Son yıllarda hızla artan dolandırıcılık olayları, yerel halkı tedirgin ediyor. Bu kez dikkatleri üzerine çeken durum, Mersin'den Adana'ya kadar geniş bir alanda yaşanan sazan sarmalı dolandırıcılığı oldu. Dolandırıcılık şemasının tapu işlemleri üzerinden yürütüldüğü ortaya çıkarken, mağdurların sayısı ve dolandırıcıların nasıl hareket ettikleri merak konusu oldu. Olayın detayları ve yaşananlar, vatandaşları bilgilendirmek amacıyla titizlikle araştırıldı.
İlk olarak, Mersin'de sosyal medya üzerinden tanıştığı insanlara sahte tapu ve taşınmaz belgeleri sunarak dolandırıcılık yapmaya başlayan bir şebekenin varlığı belirlendi. Bu dolandırıcılar, kendilerini gayrimenkul danışmanı olarak tanıtarak birçok kişiyi tuzağa düşürdüler.

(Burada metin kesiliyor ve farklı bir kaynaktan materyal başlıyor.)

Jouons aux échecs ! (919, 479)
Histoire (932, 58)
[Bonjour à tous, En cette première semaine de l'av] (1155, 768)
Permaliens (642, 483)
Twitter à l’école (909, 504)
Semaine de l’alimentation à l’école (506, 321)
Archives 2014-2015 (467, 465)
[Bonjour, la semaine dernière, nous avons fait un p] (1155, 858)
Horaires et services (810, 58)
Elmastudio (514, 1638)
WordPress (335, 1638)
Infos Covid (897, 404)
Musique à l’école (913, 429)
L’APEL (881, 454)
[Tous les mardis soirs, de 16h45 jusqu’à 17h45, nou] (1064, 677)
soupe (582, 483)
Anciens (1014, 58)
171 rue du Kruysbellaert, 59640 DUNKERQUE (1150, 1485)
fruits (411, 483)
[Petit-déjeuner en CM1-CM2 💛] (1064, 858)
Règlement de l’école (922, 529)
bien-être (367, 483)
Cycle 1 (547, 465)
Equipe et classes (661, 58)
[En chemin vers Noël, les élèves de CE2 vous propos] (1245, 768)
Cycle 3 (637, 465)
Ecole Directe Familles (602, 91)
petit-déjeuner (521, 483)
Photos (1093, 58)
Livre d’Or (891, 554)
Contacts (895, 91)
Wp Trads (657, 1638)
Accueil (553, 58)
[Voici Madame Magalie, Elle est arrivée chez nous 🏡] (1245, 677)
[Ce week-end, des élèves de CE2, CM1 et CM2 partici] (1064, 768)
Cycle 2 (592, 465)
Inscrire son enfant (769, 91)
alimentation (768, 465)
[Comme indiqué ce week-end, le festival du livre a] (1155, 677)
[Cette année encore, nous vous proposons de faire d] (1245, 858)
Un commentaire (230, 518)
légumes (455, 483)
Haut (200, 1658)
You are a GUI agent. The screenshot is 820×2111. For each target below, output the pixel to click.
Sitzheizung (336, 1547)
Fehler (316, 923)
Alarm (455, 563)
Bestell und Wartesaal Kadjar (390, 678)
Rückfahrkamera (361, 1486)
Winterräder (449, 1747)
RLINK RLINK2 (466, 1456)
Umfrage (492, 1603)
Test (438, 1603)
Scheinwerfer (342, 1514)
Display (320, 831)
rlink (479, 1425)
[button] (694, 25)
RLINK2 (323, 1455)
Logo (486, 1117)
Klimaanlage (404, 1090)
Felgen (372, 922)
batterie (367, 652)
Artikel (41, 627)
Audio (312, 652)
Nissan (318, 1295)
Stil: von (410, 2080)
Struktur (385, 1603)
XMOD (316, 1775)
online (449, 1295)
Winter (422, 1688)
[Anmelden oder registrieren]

Mersin'den Adana'ya kadar uzanan bu dolandırıcılık ağı, genellikle sosyal medya platformlarından buldukları potansiyel "sazanları" hedef alıyor ve onları hemen peşlerine takarak sahte sözleşmeler imzalamaya ikna ediyorlar.
Dolandırıcıların kullandığı diğer bir yöntem ise şüphelilere avantajlı mülkler sunarak onları ikna etmek. Mersin’de çok uygun fiyatlarla mülk satışı vaadiyle sahte kontratlar imzalatılıyor ve bu mülkler üzerine yapılan sahte tapu işlemleriyle dolandırıcılık yapılıyor. Adana'ya doğru yayılan bu çetenin, tapu müdürlüklerinde sahte belge düzenlemeleri yoluyla müşteri bulmaları kaygı verici bir durum oluşturuyor. Dolandırıcılar, ne yazık ki birçok insana sadece birkaç yüz lira karşılığında sahte mülk satmayı başardılar.
Dolandırıcılığa maruz kalan mağdurlar, tapuda sahte belgelerin çıktığını öğrendiklerinde büyük bir şok yaşıyorlar. Birçok kişi, hayalindeki evi alabilmek için yıllarca biriktirdiği parayı dolandırıcılara kaptırmak suretiyle hayatları boyunca unutamayacakları bir travma yaşıyor. Bazı mağdurlar, yaşadıkları mali kaybın yanı sıra psikolojik olarak da derin bir çöküş geçiriyorlar.
Bu moral bozukluğu yanında, dolandırıcıların çok sık biçimde şehir değiştirmesi ve iz bırakmadan kaybolmaları, mağdurların adalet arayışını daha da zora sokuyor. Mağdurlar, dolandırıcıları bulabilmek için Mersin ve Adana'daki emniyet birimlerine başvuruyor, fakat çoğu zaman dolandırıcıların çok iyi organize olduğu ve belirli bir süre içinde yakalanmasının zor olduğunun farkındalar.
Mersin ve Adana’daki yerel yöneticiler de durumu göz önünde bulundurarak, vatandaşların bilgilendirilmesine yönelik çeşitli kampanyalar başlatacaklarını duyurdular. Dolandırıcılık olaylarına karşı farkındalığın artırılması ve vatandaşları uyarmaya yönelik eğitim seminerleri düzenleneceği ifade edildi. Bu süreçte, hukuki yollarla mücadele etmek isteyen mağdurlara da hukuki danışmanlık hizmeti verilmesi planlanıyor.
Vatandaşların, mülk alma veya satma süreçlerinde daha dikkatli olmaları gerektiği vurgulanıyor. Dolandırıcılara karşı alınabilecek önlemler arasında, mutlaka resmi belgelerin kontrol edilmesi, sosyal medya üzerinden tanımadıkları kişilerle mali işlemlere girmemeleri ve tapu müdürlüklerinin resmi dairelerinde yapılması gereken işlemleri bizzat takip etmelerini öneriliyor. Yapılan her işlem ve imza, dikkatli bir şekilde gözden geçirilmeli, potansiyel dolandırıcılıklara karşı temkinli olunmalıdır.
Sonuç olarak, Mersin'den Adana'ya kadar yayılan bu dolandırıcılık hikayesi, yalnızca bir dolandırıcılık olayının ötesinde; aynı zamanda toplumda güvenin sarsıldığı, ekonomik kayıplar ve psikolojik travmalar yaratan bir durum olarak ortaya çıkmaktadır. Herkesin dikkatli olması ve bu tür olayların önüne geçebilmek için toplumsal bilinci artırması büyük önem arz ediyor.